Jornal do Brasil

Sexta-feira, 31 de Outubro de 2014

País - Sociedade Aberta

PM no olho do furacão

Marcos Espínola*

A situação da segurança pública é cada vez mais delicada. No Rio, as unidades de Polícia Pacificadora (UPPs) surgiram como luz no fim do túnel, se consolidaram, trouxeram benefícios, mas sozinhas não serão capazes de mudar a realidade. A tão sonhada paz requer muito mais empenho e inteligência. Enquanto isso não acontecer, os policiais militares continuarão no meio de um furacão de denúncias, revoltas, questionamentos e até da condenação antecipada de toda a sociedade. Um ciclo vicioso sem fim.

Ganhamos sobrevida com as UPPs, e o sentimento foi de que as mudanças estavam acontecendo. Mas não é bem assim. Com o tempo ficou clara a necessidade de um momento pós-implantação, ou seja, a continuidade do projeto com outros serviços sociais. A simples permanência dos PMs na comunidade é pouco, pois isso significa só uma parcela do poder público. Esse mesmo indivíduo que recuperou sua cidadania e seu direito de ir e vir, entre outras coisas, quer também (e tem esse direito) suas garantias constitucionais, como acesso a boa educação, saúde de qualidade, transporte eficiente, saneamento básico etc.

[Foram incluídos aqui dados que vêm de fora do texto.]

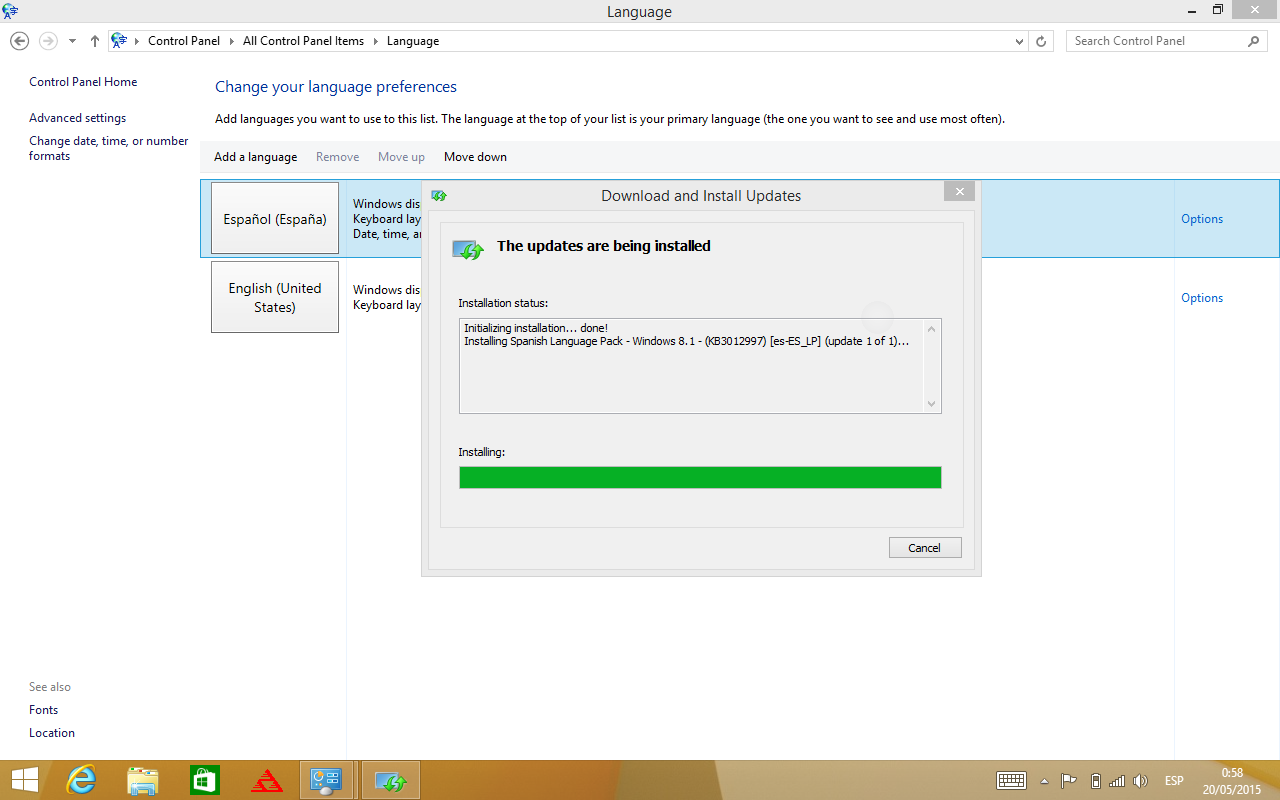Click Add a language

Quando isso não acontece, a cidadania fica comprometida em sua essência. A população se revolta contra os próprios policiais que antes lhe pareciam salvadores, mas que, hoje, representam o Estado que continua descuidado nas ofertas dos serviços básicos e de suma importância para o desenvolvimento de qualquer sociedade.

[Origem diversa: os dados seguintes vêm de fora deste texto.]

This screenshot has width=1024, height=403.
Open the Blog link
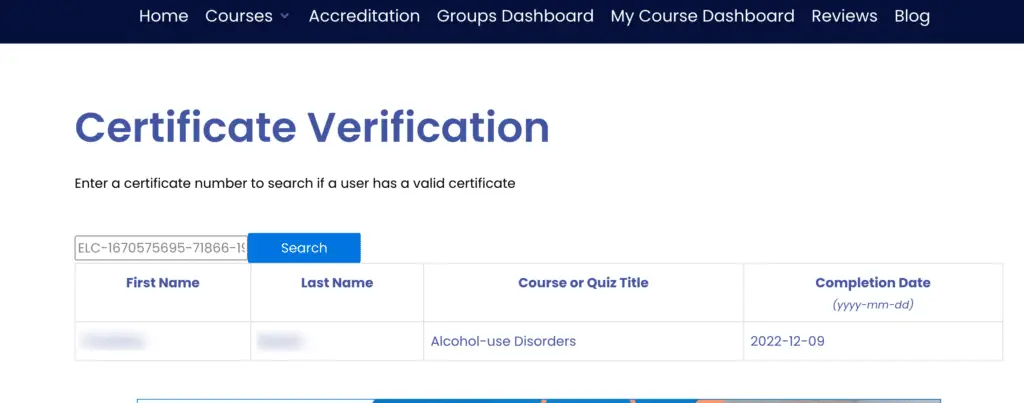coord(912,16)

Em muitos casos o policial é insultado por moradores que, por sua vez, são pressionados pelos criminosos que ainda atuam de forma explícita mesmo nas comunidades pacificadas. Em virtude disso, são registrados vários episódios envolvendo o policial militar e a comunidade. Uma guerra declarada.

Isso não é justificativa para nada. Seja quem for que cometa um crime deve responder pelo seu ato. Porém, a reflexão que merece a atenção da sociedade é sobre em qual proporção tais comunidades vivem. Grau de insatisfação, revolta e indignação por parte dos moradores. E do outro lado, os PMs que têm de cumprir o trabalho sob olhares desconfiados e indignados, numa vida de permanente tensão.

Enquanto não entendermos que é preciso uma visão generosa das autoridades na entrega dos serviços, essencialmente investindo na educação, ficará difícil eliminarmos esse furacão de contradições e acusações entre povo e poder público, cujo policial, que também é um cidadão, nesses casos fica no meio, também como vítima.

 

*Marcos Espínola é advogado criminalista.